Köln hakt nach: Was hat es mit dem Kallendresser auf sich?
"Wer, wie, was? Wieso, weshalb, warum? Wer nicht fragt, bleibt dumm!" Sesamstraßen-Fans haben diese Lebensweisheit längst verinnerlicht. Trotzdem traut man sich bei der ein oder anderen Frage nicht, sie zu stellen. Weil sie zu banal erscheint – oder man schlichtweg nicht weiß, wer die Antwort kennen könnte. Hier kommen wir ins Spiel, denn wir haken für euch nach. Schließlich begegnen uns in Köln immer wieder kuriose Dinge, die uns staunend oder fragend zurücklassen. Geht euch genauso? Dann schickt uns eure Fragen – wir beantworten sie oder suchen schlaue Menschen, die das können.
Wieso hängt am Alter Markt eine Figur in eindeutiger Pose?
Leeven Jott, wat maach d'r denn? Beim Anblick des Kallendressers am Alter Markt wird dieser Gedanke schon einigen Passant*innen durch den Kopf gegangen sein. Immerhin streckt die grün-graue Figur am Haus mit der Nummer 24 den Fußgänger*innen einfach so den Allerwertesten entgegen. Eine Frechheit, oder? Nicht ganz, denn wie bei vielen altertümlichen Figuren im Kölner Stadtbild steckt auch hinter dem Kallendresser mehr als nur der blanke Po. Was es genau mit der Figur am Alter Markt auf sich hat, verraten wir euch in der heutigen Ausgabe unserer Serie Köln hakt nach.
Doch was ist überhaupt ein Kallendresser? Das kölsche Wort beschreibt schlicht eine Person, die seine*ihre Notdurft in einer Regenrinne verrichtet. So weit, so unappetitlich. Die Figur wurde von dem bekannten deutschen Bildhauer Ewald Mataré erschaffen und nach dem Zweiten Weltkrieg von dem Kölner Architekten Jupp Engels an seinem Haus am Alter Markt angebracht, wo man den Kallendresser bis heute begutachten kann.

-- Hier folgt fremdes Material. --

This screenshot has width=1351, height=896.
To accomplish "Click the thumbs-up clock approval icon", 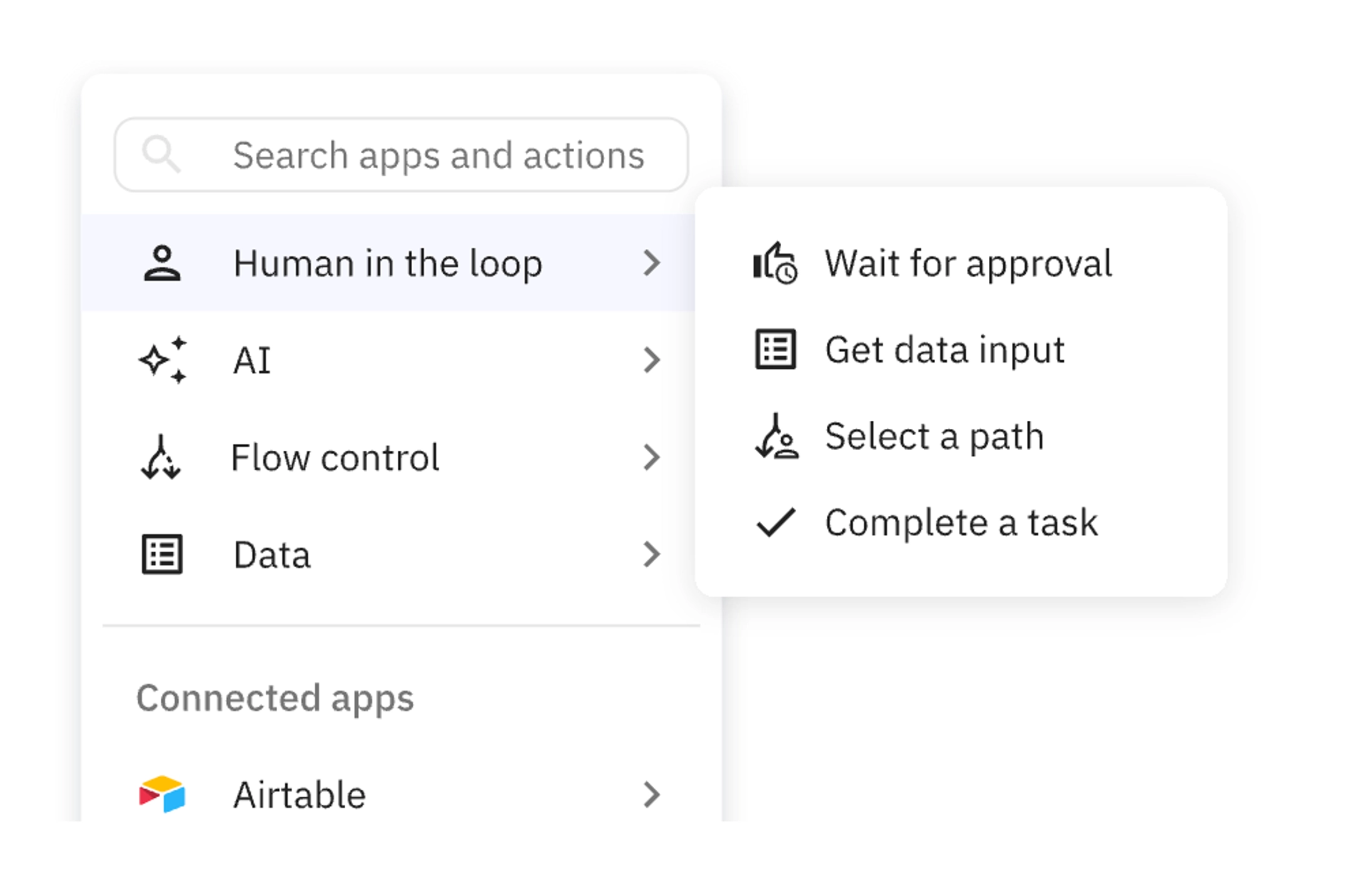I will (x=775, y=263).
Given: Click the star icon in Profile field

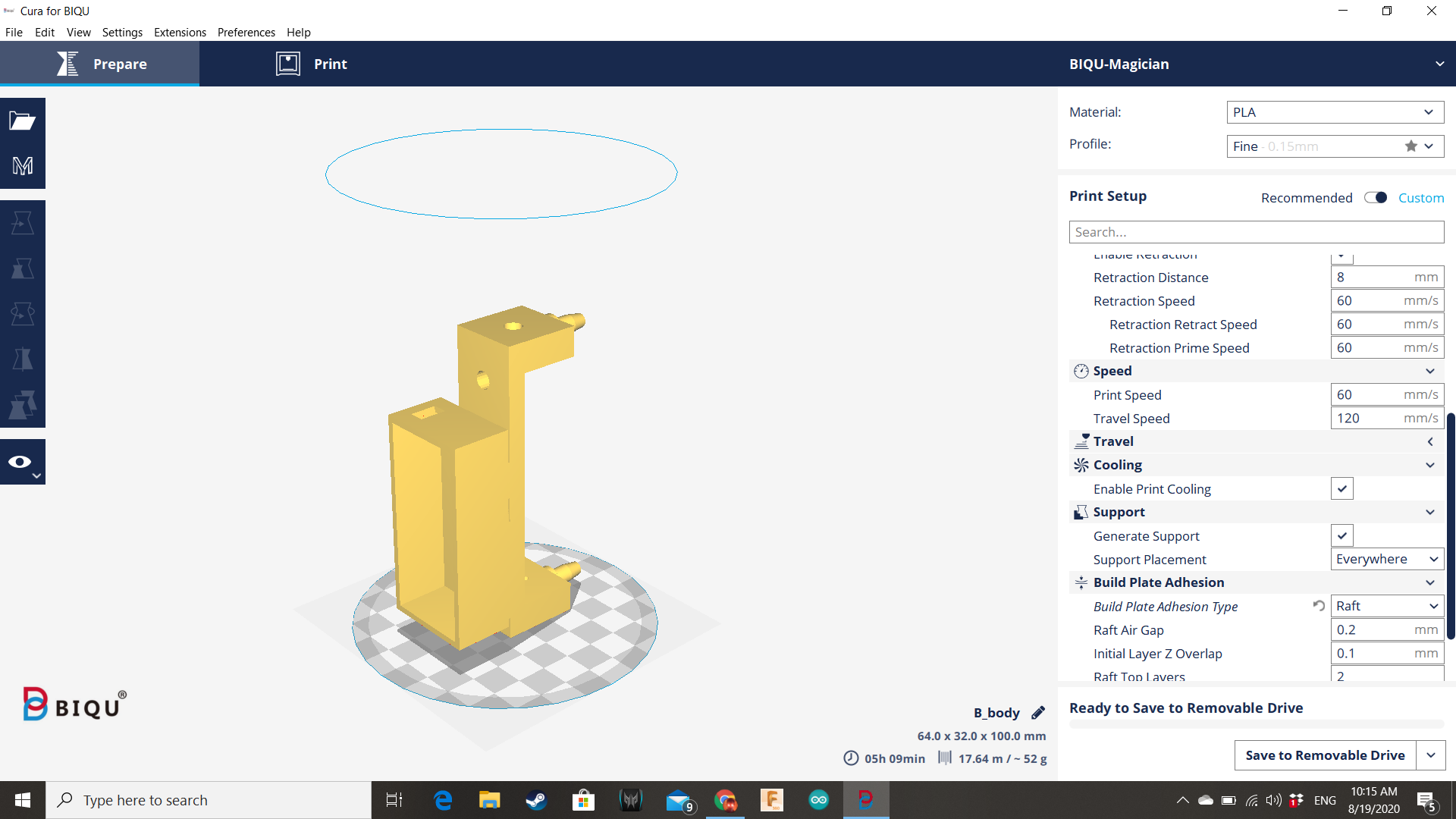Looking at the screenshot, I should click(x=1410, y=146).
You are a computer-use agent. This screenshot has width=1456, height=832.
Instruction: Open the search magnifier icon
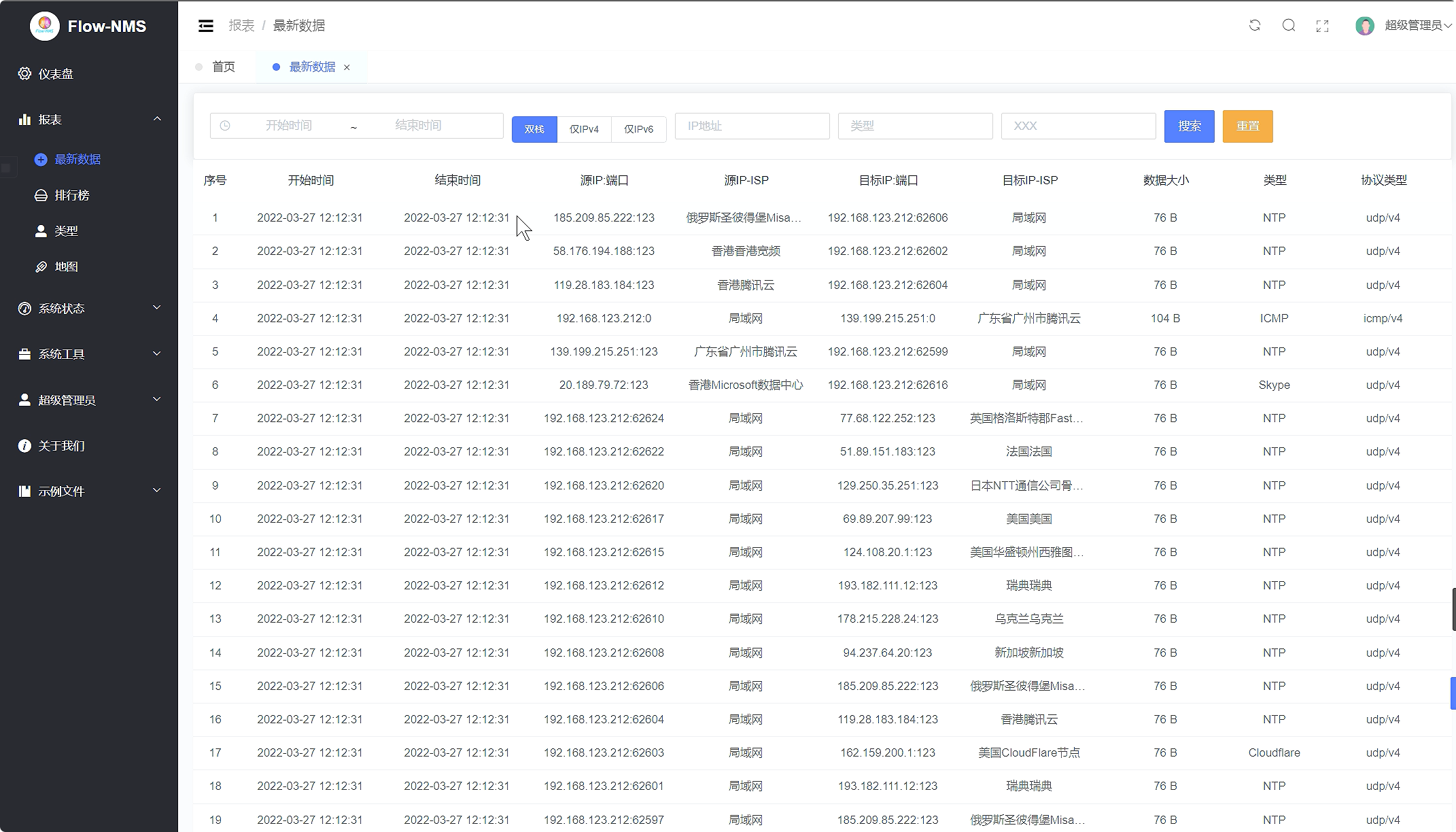pyautogui.click(x=1289, y=26)
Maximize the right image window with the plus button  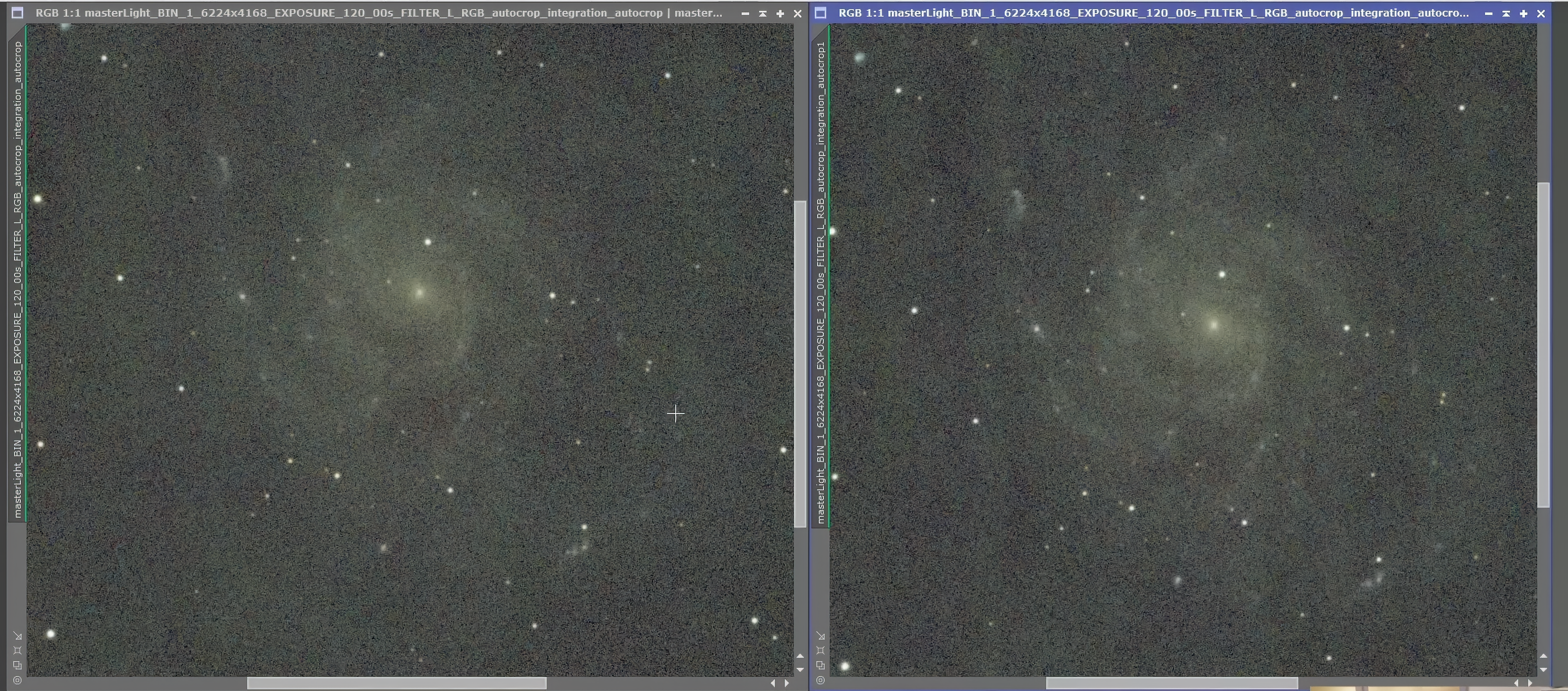coord(1524,13)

Es bleibt die Frage nach dem "Warum" – und die ist gar nicht so leicht zu beantworten, denn im Kölner Stadtgemauschel gibt es gleich drei geläufige Erklärungsansätze. So ist von einem Schneider die Rede, der mit Hilfe von Fäkalien seinen lärmenden Musiker-Nachbarn zur Ruhe bringen wollte. Oder von dem Dachdecker, dem das ewige Treppensteigen zu müßig wurde und der deshalb an Ort und Stelle sein Geschäft erledigte.
Die wahrscheinlichste Erklärung ist aber eine andere – und zwar eine, die gut zum Bild der gegenüber der lokalen Politik aufmüpfigen Kölschen passt: Die Figur soll die Antwort auf eine unliebsame Entscheidung der Politiker*innen im Rathaus direkt gegenüber sein. Laut dem Kunsthistoriker Werner Schäfke, der von 1984 bis 2009 das Kölnische Stadtmuseum geleitet hat, ist der Kallendresser eine Reaktion auf die Entscheidung des Abt von Groß St. Martin, der einen in Ungnade gefallenen Bürger auf Anweisung der Ratsherren an die Stadt "auslieferte", obwohl der Kölner bewusst in die Immunität des Klosters geflüchtet war. Das wollten die "normalen" Bürger*innen natürlich nicht unkommentiert lassen – und setzten mit dem Kallendresser ein typisch kölsches Statement gegen die Obrigkeit.